Have You Been the Victim of a Scam?

There are many different types of scams and frauds that people can fall victim to, so it is important to keep yourself informed about the current and newest scams circulating in and around our area.

If you believe you have been the victim of fraud and have lost money, please contact your local police agency.

If you believe you have been the victim of fraud but did not lose money, report the fraud to the Canadian Anti-Fraud Centre by visiting the link at the bottom of the page or calling 1-888-495-8501.

The following are examples of current/new scams in our area:

Canada Revenue Agency scam: You receive a phone call from either a live person or an automated message, claiming to be calling from the CRA and advising that you owe back taxes. You are threatened to be arrested and/or deported if you do not immediately pay buy purchasing iTunes or Steam gift cards and providing the codes to the caller.
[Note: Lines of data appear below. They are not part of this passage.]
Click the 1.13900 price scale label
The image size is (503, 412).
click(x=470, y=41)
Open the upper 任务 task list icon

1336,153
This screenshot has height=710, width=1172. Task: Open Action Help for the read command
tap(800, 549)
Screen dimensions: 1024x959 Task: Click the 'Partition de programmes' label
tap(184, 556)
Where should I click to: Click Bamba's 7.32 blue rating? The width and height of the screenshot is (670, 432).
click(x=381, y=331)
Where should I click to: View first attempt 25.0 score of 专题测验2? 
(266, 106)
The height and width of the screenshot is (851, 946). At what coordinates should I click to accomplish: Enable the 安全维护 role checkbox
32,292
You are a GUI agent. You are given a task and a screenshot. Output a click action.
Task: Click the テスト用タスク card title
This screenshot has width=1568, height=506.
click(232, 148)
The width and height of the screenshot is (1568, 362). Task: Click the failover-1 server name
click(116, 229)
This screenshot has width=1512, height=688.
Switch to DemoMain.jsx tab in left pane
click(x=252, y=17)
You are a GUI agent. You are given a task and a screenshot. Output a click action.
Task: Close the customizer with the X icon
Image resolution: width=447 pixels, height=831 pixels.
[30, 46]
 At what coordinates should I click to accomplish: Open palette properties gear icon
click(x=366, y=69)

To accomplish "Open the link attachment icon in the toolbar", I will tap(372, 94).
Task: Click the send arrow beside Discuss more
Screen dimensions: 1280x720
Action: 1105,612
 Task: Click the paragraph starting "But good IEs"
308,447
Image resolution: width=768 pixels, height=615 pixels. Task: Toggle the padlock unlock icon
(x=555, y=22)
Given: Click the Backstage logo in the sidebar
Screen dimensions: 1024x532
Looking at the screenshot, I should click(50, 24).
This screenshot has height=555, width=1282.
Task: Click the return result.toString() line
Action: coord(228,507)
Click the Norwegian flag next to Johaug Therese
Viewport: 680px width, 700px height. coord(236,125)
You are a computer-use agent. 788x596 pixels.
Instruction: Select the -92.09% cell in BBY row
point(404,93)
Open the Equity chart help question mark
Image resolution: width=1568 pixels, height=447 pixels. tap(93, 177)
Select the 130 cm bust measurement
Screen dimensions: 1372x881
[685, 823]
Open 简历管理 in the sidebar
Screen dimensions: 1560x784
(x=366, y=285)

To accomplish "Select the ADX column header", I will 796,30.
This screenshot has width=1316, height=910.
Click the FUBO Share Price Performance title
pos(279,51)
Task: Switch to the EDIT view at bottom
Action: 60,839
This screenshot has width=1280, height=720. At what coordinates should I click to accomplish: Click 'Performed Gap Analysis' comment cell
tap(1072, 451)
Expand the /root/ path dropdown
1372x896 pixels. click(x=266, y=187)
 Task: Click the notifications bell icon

Grandparent scam: A person posing as your grandchild (or an officer or lawyer representing the grandchild) calls and asks you to send money because he or she is in trouble and/or arrested. The caller wants the money sent immediately, so there is no time to verify the call.

Overpayment scam: You receive payment for an item you are selling online. The suspect sends a cheque for more than the agreed upon price and asks that you send a portion of the money back. As it turns out, the cheque you received was fraudulent and you are out the money you sent to the suspect.

Online Buying/Selling scam: You are advertising an item for sale online, and the suspect shows interest in purchasing the item but requests that you send them a large sum of money to cover some sort of fees, usually via wire transfer.

You purchase an item online and provide the requested payment. You keep receiving messages from the seller that they require additional payments to cover unexpected expenses such as shipping fees, duty fees, etc. The suspect will continue to request additional payments with repeated excuses about why they require more money.

Inappropriate Video of Yourself: You receive an email from a suspect claiming to have video from your webcam of you watching inappropriate videos online. The suspect demands payment or they will forward the video to your Facebook friends, contacts, etc.

Online Dating scam: You begin a relationship with an individual you meet online. Not before long, the suspect begins requesting money from you for various reasons. They may even request payment through iTunes gift cards at some point. You attempt to meet the suspect in person, but they always have a reason to cancel.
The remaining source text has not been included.